Aston Martin spends millions of dollars every year on this team. It is estimated that it spends the cost cap limit of $140 million. It also pays its drivers handsomely. Sebastian Vettel was earning $15 million excluding bonuses, which were about $2 million. Lance Stroll also earns millions.

All this is a lot of money coming from a company that is struggling and losing money. It posted a $347 million loss in the first half of 2022. This means that Sebastian Vettel and Lance Stroll earned more money than Aston Martin itself.

Why Aston Martin should exit Formula 1

There are reasons why Aston Martin should consider selling its Formula 1 team. First, Formula 1 is doing well right now, helped by the highly-successful Drive to Survive series. As a result, the number of teams seeking to enter the sport is increasing.

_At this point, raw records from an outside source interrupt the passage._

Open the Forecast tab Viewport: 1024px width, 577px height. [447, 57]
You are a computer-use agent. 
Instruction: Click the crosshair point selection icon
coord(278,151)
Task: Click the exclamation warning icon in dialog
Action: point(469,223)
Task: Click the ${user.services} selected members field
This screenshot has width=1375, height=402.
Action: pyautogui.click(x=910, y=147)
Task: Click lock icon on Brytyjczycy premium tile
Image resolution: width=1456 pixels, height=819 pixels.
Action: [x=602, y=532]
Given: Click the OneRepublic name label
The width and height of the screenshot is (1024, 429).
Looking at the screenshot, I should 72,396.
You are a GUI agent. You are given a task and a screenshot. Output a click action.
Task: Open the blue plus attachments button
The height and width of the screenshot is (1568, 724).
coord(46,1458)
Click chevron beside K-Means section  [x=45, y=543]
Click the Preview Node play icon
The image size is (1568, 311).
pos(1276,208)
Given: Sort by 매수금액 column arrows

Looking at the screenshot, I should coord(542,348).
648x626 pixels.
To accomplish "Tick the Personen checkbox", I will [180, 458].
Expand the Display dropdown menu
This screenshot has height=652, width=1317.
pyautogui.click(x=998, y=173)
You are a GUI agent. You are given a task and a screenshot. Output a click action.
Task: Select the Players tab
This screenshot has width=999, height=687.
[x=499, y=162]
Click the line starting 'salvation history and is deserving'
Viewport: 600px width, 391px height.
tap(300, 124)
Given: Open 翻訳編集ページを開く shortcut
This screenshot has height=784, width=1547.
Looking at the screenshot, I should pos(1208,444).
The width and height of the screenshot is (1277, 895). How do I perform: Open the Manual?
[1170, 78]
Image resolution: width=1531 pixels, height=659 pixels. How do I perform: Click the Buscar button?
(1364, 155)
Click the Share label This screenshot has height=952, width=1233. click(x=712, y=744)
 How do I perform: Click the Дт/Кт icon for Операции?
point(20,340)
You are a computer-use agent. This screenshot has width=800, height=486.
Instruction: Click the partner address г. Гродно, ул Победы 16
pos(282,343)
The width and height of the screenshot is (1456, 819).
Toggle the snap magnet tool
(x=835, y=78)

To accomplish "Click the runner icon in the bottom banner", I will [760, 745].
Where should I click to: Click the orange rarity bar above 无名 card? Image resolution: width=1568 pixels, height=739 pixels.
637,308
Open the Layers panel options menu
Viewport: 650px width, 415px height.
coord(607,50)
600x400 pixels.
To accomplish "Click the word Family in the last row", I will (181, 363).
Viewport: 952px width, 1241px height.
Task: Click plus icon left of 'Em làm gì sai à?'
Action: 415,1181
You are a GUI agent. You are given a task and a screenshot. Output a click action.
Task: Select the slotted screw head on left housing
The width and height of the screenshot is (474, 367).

For example, Audi is expected to enter in 2026 while Porsche, General Motors, and Andretti are considering the move. One of the easiest approaches to do that would be to buy an existing team like Aston Martin. Lawrence Stroll has been open about selling the team to Audi.

Second, there is really no need for Aston Martin to be in Formula 1. Teams like Mercedes and Renault stay in the team as a way of marketing since they sell millions of cars every year. Aston Martin sold about 6,000 cars in 2023. I am not sure whether these buyers did so because of Formula 1. Instead, the company would still sell cars without being part of the team. Instead, it could use some of this cash to advertise in F1.

Third, selling the team would bring in much-needed cash, especially now that F1 is at its peak. In 2018, Racing Point was valued at about $130 million. That figure has likely risen in the past few years. By not having a Formula 1 team, the company can focus on product development and boosting its efficiency.

Finally, there is really no need for owning the team. Car companies own F1 teams to boost their R&D. They can use their F1 technology and implement them in their usual cars. I don’t think this reason is worth the expense. Besides, we have seen companies like Toyota and Ford do well after leaving F1.